The Hollywood Reporter (Weekly)
Dr. Strangelove Showed the Folly of Nuclear War
On Jan. 29, 1964, a triple premiere in New York, London and Toronto launched one of Stanley Kubrick’s masterpieces into the chilly Cold War atmosphere:
Dr. Strangelove or: How I Learned to Stop Worrying and Love the
Bomb. Kubrick described it as a “nightmare comedy,” and 60 years later, the immediacy of the nightmare might be missed. Shot at Shepperton Studios outside London in 1963, Dr. Strangelove was created in the shadow of the Cuban Missile Crisis, which unfolded over 13 terrifying days in October 1962 as President John F. Kennedy and Soviet Premiere Nikita Khrushchev played a deadly game of chicken before stepping back from the precipice.
Kubrick, who subscribed to the
Bulletin of the Atomic Scientists and voraciously read nuclear warfare literature, had long been interested in the theme of nuclear war being started, in his words, “either by accident or madness.” He found a blueprint for a film in the novel Red Alert by Peter George, a former Royal Air Force pilot, and enlisted Peter Sellers, his collaborator on 1962’s Lolita, for the project. Praising the actor’s “high level of comedy acting skill,” he told THR’s Rambling Reporter in 1962, “I wanted to make this picture very much and Sellers is the only man who could make this possible.”
Kubrick’s vision of nuclear combat is intricately and logically plotted: After Gen. Jack D. Ripper (Sterling Hayden) orders an unauthorized first strike on the USSR, President Merkin Muffley (Sellers) desperately works the hotline to avoid Armageddon while excitable Gen. Buck Turgidson (George C. Scott in a rare comic role) wants to seize the opportunity. When things go south, the title scientist (Sellers again) concocts a survival plan for the lucky 1 percent, 90 percent of them attractive women. In the end, a newsreel montage of mushrooming H-bomb detonations explodes across the screen to the tune of Vera Lynn’s “We’ll Meet Again Someday.”

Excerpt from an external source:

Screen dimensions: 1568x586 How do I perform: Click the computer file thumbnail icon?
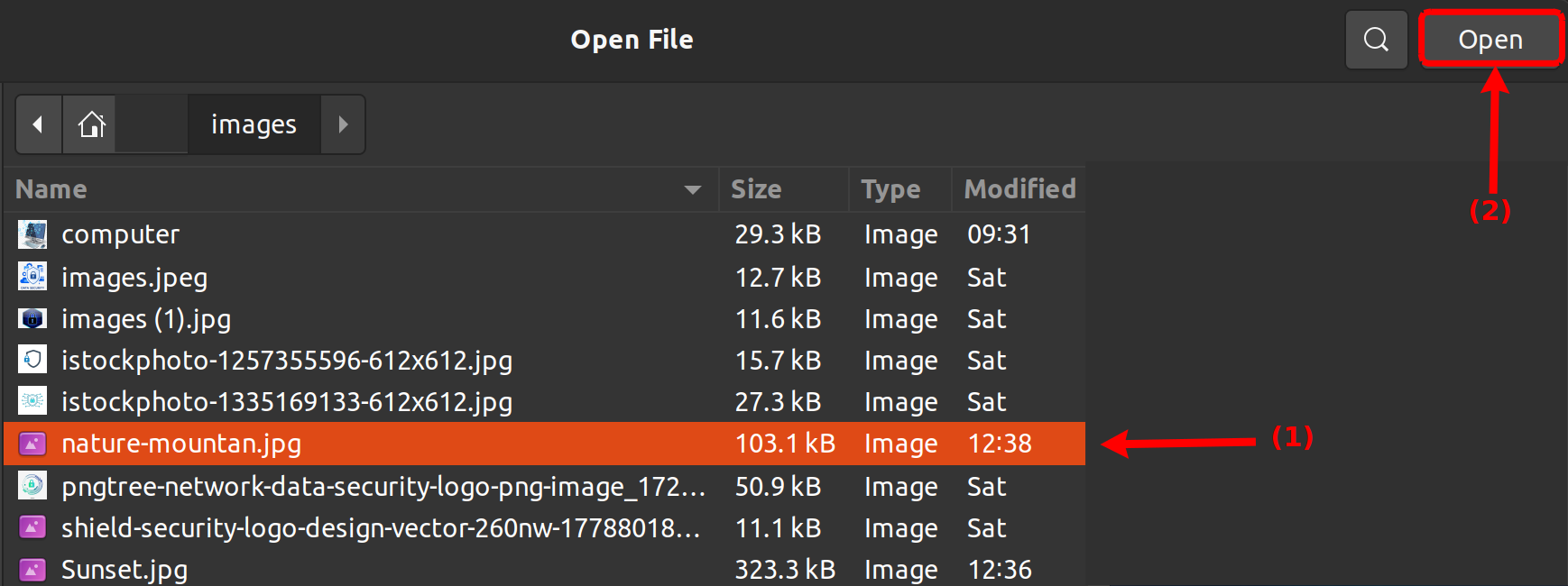click(x=32, y=234)

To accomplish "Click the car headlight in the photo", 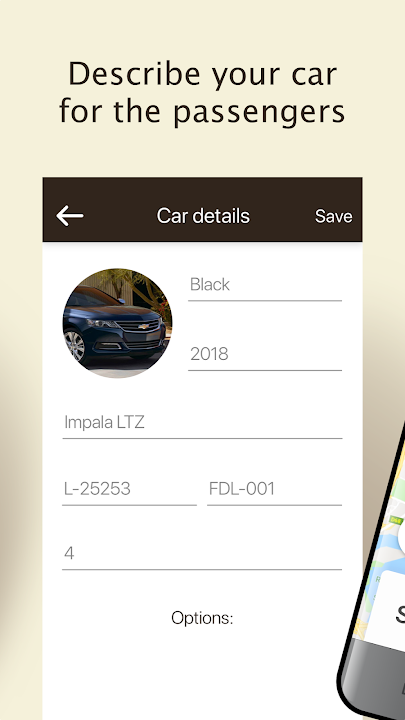I will tap(100, 323).
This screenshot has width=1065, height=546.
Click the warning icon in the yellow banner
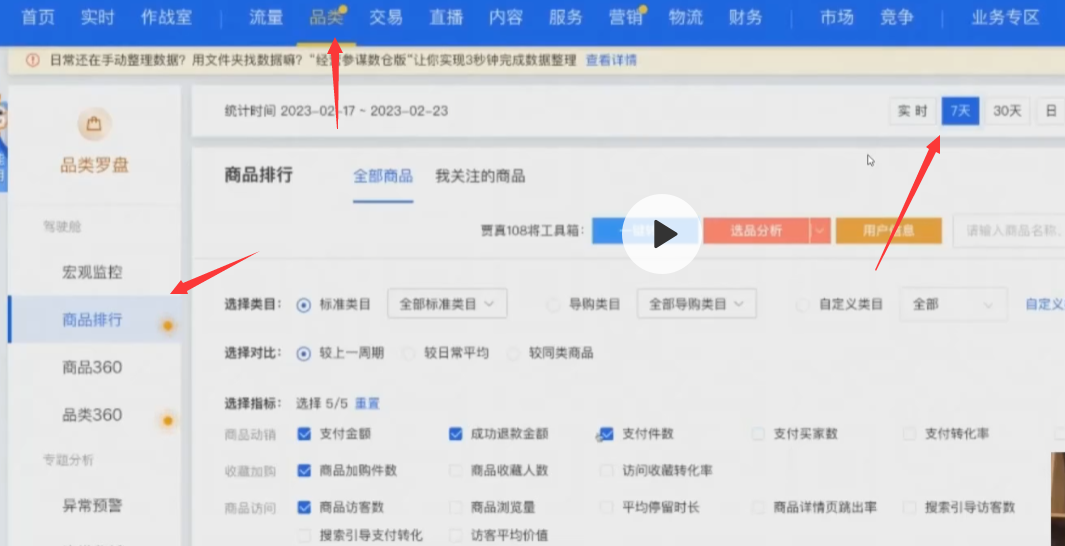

A Columbia Pictures release,
Strangelove was well received by critics and moviegoers, with
THR calling it “the cleverest satirical handling of a current global apprehension ever treated onscreen.” It earned Oscar noms for best picture, director, actor and adapted screenplay — incidentally, four of the categories for which Christopher Nolan’s nuclear war-themed Oppenheimer is nominated.